-- Provided material follows --

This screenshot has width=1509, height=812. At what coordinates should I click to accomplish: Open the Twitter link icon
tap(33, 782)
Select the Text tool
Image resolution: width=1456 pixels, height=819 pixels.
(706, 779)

-- Provided material concluded --

- Your objective:
Write down the entries above again. Copy them word for word.

- Problem solution:
This screenshot has width=1509, height=812. At what coordinates should I click to accomplish: Open the Twitter link icon
tap(33, 782)
Select the Text tool
Image resolution: width=1456 pixels, height=819 pixels.
(706, 779)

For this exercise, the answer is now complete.